Barbus carottae
- Conservation status: Endangered (IUCN 3.1)

Scientific classification
- Kingdom: Animalia
- Phylum: Chordata
- Class: Actinopterygii
- Order: Cypriniformes
- Family: Cyprinidae
- Subfamily: Barbinae
- Genus: Barbus
- Species: B. carottae
- Binomial name: Barbus carottae (Bianco, 1998)
- Synonyms: Messinobarbus carottae Bianco, 1998; Luciobarbus carottae (Bianco, 1998); Luciobarbus graecus (Steindachner 1895) p. p.;

= Barbus carottae =

- Authority: (Bianco, 1998)
- Conservation status: EN
- Synonyms: Messinobarbus carottae Bianco, 1998, Luciobarbus carottae (Bianco, 1998), Luciobarbus graecus (Steindachner 1895) p. p.

Species of fish

Barbus carottae is a species of ray-finned fish in the genus Barbus from Lake Yliki in Greece.

==Etymology==
Named for Arianna Carotta who collected the specimens used for the species description, along with the author.

==Description==
Generally very similar to other lake populations of barbels.
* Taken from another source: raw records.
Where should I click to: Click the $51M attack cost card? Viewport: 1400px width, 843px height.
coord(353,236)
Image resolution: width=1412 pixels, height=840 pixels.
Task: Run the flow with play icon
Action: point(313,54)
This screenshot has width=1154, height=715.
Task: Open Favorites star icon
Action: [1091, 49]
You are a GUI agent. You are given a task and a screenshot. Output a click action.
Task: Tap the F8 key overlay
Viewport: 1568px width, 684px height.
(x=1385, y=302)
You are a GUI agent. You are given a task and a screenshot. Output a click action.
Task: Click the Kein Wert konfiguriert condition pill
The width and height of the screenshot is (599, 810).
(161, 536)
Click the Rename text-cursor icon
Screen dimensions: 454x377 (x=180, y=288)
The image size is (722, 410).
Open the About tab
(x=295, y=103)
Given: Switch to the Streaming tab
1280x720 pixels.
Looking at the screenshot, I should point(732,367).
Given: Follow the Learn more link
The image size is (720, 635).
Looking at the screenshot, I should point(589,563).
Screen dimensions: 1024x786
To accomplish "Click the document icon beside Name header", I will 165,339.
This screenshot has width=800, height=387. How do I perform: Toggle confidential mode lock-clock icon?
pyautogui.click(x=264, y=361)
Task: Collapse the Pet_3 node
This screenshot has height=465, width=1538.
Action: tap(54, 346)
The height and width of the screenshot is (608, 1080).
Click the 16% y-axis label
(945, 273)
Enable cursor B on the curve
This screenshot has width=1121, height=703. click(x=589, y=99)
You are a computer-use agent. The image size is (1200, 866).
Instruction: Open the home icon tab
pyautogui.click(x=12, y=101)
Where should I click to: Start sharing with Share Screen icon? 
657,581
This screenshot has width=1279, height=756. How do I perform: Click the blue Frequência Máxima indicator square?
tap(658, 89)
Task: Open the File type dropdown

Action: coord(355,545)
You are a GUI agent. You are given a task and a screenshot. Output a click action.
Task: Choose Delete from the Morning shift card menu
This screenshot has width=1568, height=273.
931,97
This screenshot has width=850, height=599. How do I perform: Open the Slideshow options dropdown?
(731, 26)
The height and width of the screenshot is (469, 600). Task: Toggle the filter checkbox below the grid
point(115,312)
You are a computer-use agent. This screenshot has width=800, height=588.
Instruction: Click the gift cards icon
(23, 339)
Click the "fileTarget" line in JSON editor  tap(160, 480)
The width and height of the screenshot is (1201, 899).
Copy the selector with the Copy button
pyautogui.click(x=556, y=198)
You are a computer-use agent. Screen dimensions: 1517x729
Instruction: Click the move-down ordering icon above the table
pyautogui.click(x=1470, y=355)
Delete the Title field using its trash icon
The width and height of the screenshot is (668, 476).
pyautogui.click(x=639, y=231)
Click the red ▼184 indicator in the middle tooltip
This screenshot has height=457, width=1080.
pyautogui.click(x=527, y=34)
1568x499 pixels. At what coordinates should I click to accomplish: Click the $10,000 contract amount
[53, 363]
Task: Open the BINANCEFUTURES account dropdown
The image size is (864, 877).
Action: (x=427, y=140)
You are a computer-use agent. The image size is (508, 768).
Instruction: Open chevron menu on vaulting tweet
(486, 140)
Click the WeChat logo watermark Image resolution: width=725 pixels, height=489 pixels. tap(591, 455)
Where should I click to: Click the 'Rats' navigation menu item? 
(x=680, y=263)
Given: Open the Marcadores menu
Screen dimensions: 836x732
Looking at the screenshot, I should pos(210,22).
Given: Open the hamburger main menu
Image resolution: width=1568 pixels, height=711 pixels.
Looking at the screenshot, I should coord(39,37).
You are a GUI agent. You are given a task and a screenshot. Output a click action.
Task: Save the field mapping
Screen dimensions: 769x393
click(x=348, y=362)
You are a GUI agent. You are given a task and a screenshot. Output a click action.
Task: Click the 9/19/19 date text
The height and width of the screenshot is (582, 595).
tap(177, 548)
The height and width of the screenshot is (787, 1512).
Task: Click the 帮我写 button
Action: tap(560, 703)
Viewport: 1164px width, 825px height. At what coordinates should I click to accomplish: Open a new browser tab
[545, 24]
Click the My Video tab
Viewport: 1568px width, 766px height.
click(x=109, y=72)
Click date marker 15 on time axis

Body colour uniformly silver in adults and speckled by brownish, irregular spots in juveniles. Dorsal fin, 7-8 soft rays, spiny and serrated last unbranched dorsal-fin ray. Median lobe of the posterior lip moderately compressed. The distinguishing feature is the large scales. The SL of the holotype was 105 mm and when compared to similar sized syntypes, the number of scales along the lateral line was reduced to 39-43, from 50-57. There were also fewer rows of scales above and below the lateral line (8-10 above, 6-8 below).